Al propio DAO le quedaban, además, dos salidas compatibles con la dignidad del cargo: solicitar su apartamiento temporal de esas funciones o pedir su cese. No ha elegido ninguna.
Sus declaraciones en el Senado, pronunciadas al día siguiente de comparecer como investigado ante la Audiencia Nacional, no permiten pensar que contemple apartarse voluntariamente. Allí habló de "exceso de protagonismo" y de "cierta vanidad" entre algunos investigadores, y defendió que las unidades actuantes no deben asumir funciones que corresponden al juez. Pero la frase verdaderamente reveladora fue otra: "Me debo a quien me designa y tiene la potestad de cesarme en cualquier momento". A continuación, sostuvo que el cuestionamiento de su honor y del propio Cuerpo no correspondía a terceros, sino a él y a sus superiores.
La primera parte de la frase resulta inquietante en un servidor público: nadie que ejerza una responsabilidad institucional debería deberse a quien lo designa, sino a la ley, a la institución y a los ciudadanos. La segunda es aún más grave: reserva para sí mismo y para sus superiores la valoración de su honor y hasta la del propio Cuerpo.
Y si a esas palabras sumamos la conversación difundida entre el actual jefe del Mando de Operaciones y el entonces responsable de la Zona de Madrid —con expresiones calificadas por el Tribunal Supremo de "groseras, chabacanas y soeces"—, cabe preguntarse por el clima existente en la dirección operativa del Cuerpo.
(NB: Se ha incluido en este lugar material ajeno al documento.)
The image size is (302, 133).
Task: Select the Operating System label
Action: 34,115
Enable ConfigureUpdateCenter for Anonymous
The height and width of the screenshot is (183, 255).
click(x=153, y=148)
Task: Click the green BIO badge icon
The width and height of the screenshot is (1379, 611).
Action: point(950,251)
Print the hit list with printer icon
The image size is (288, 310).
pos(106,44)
Que no constituyan delito ni revelen prevalimiento jerárquico no las convierte en aceptables. En la empresa en la que trabajo, cualquier directivo que se dirigiera así a otro responsable se expondría a un expediente disciplinario e incluso al despido.
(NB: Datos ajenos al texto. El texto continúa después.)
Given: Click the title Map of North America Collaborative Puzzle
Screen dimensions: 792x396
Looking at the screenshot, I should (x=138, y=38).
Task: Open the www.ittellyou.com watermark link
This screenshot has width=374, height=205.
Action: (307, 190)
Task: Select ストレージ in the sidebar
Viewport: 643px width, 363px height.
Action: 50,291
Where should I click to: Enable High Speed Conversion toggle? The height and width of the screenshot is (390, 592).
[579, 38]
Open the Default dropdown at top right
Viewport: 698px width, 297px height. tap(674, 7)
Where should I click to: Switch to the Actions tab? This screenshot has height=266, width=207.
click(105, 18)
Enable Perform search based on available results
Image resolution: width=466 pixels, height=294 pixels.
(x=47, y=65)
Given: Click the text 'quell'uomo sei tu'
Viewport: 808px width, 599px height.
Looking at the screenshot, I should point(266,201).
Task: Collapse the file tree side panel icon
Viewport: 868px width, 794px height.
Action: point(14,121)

¿Qué queda del lema del Cuerpo cuando el honor se subordina al nombramiento y las relaciones entre sus máximos mandos descienden a esos términos?
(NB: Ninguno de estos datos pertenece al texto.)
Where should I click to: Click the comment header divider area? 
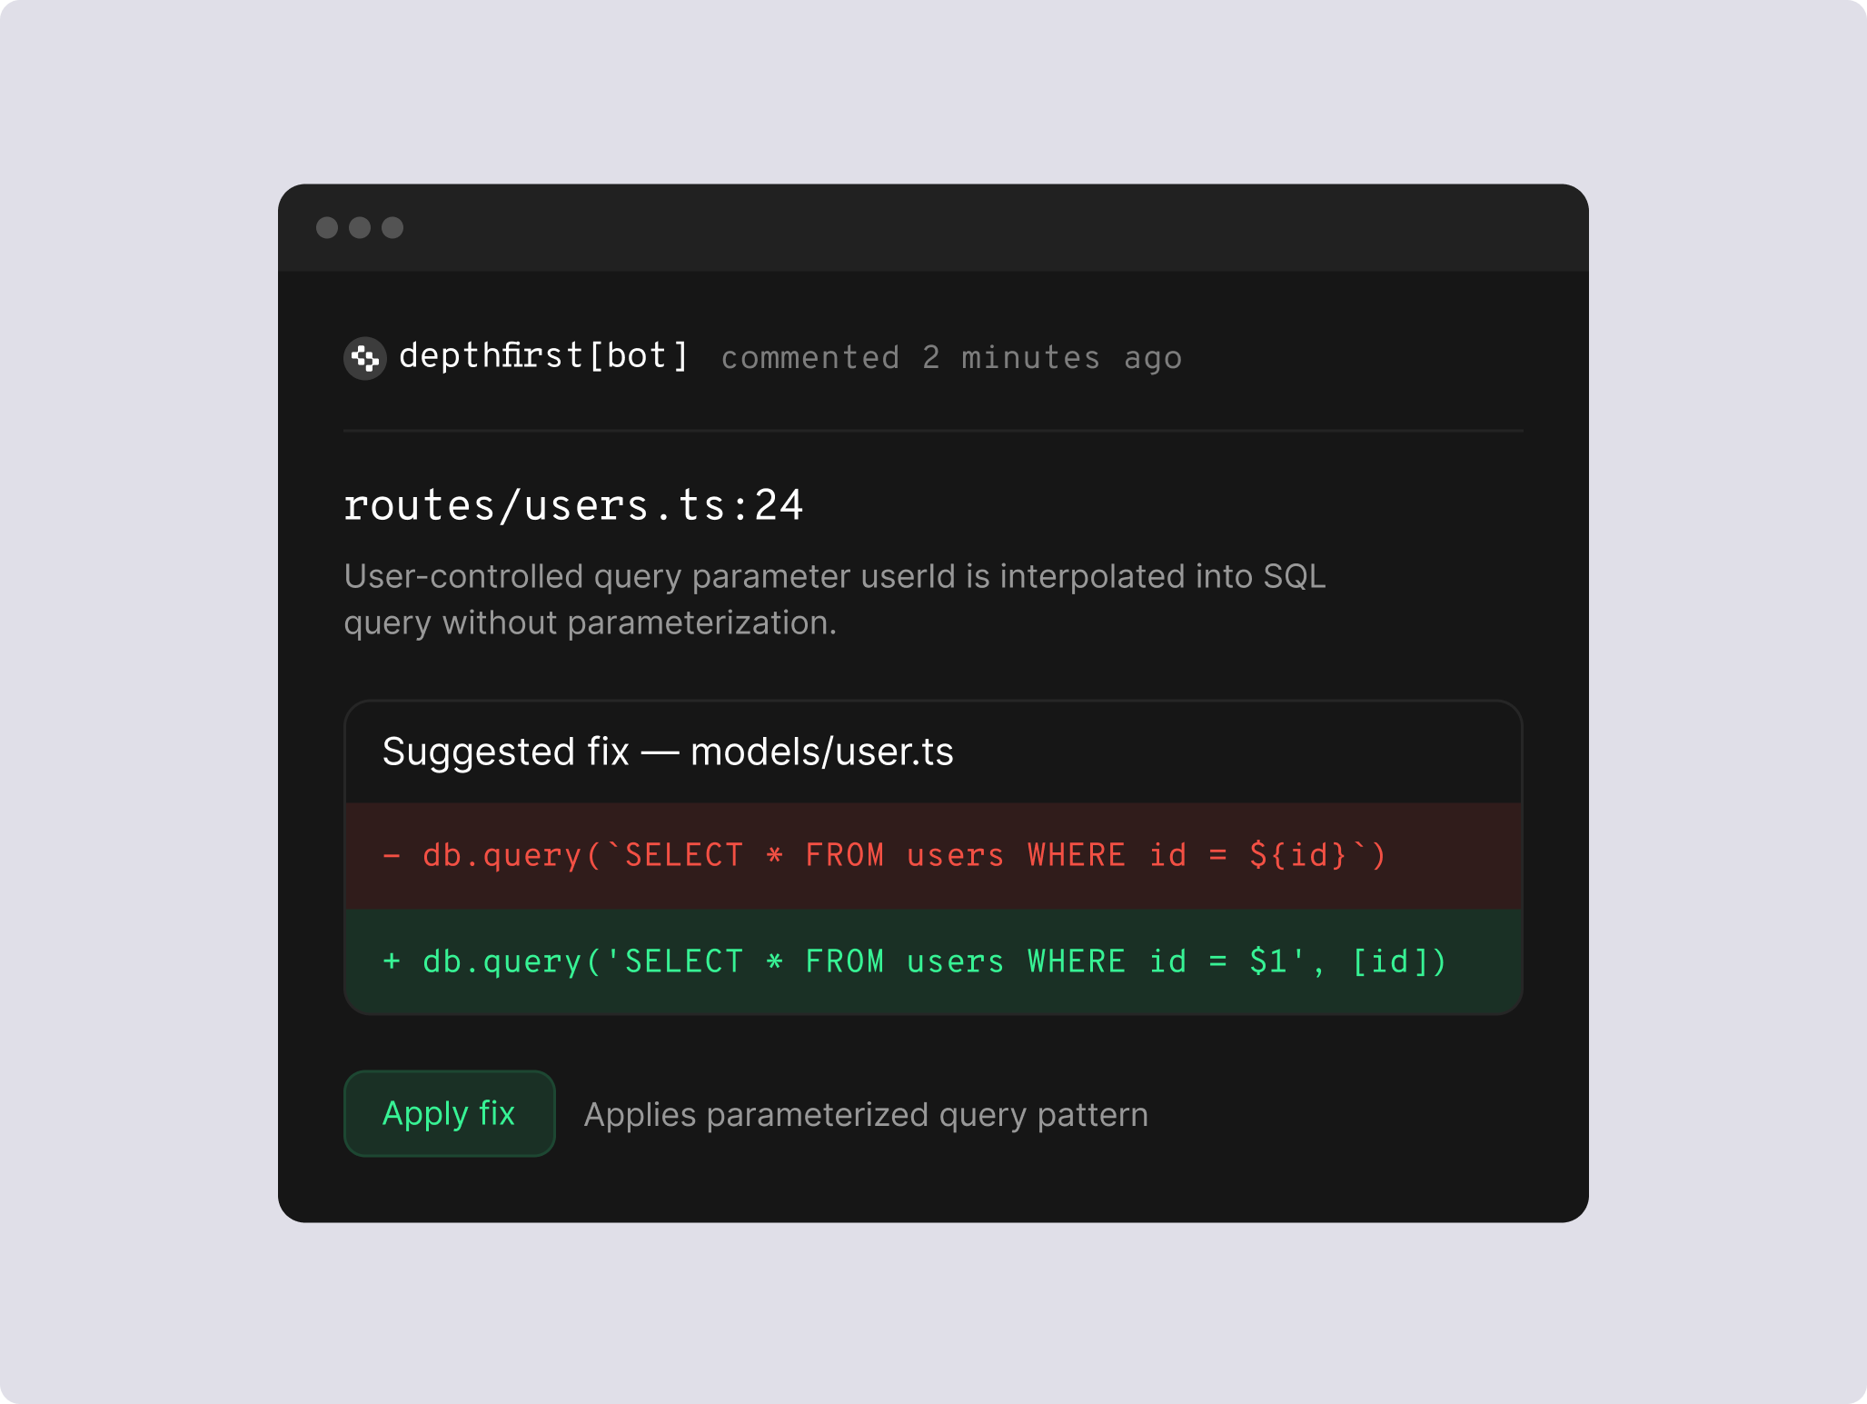pos(932,429)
El primer artículo de la Cartilla del Guardia Civil establece el principio fundamental que rige el Cuerpo: "El honor ha de ser la principal divisa del Guardia Civil; debe, por consiguiente, conservarlo sin mancha. Una vez perdido, no se recobra jamás". El respeto y la lealtad de los subordinados no se obtienen con el empleo ni con el nombramiento: se ganan con la conducta. Y resulta difícil recuperarlos cuando se ha dado a entender que el honor depende de uno mismo y de quienes lo designaron.
Quienes hoy dirigen el Cuerpo vivieron los años de plomo. Sufrieron, directa o indirectamente, las consecuencias de atentados como el de la plaza de la República Dominicana, el de la casa cuartel de Zaragoza y tantos otros. Por eso resulta todavía más difícil aceptar que la memoria de aquellas víctimas quede desplazada por cálculos de conveniencia política.
Es otro síntoma de la degradación estética y ética de nuestra vida pública. Demasiadas instituciones se han convertido en escenarios donde el cinismo se presenta como responsabilidad, la obediencia personal como lealtad institucional y la mediocridad como lección de democracia. No es solo que España esté mal gobernada; es que, además, se nos exige aceptar que un servidor público se deba a quien lo designa y no a la institución a la que sirve.
Parafraseando a Marx, la historia se repite primero como tragedia y después como farsa. La tragedia la sufrieron ellos. La farsa es que, cuarenta años después, haya que recordar a la cúpula de la Guardia Civil que el honor no es de libre designación.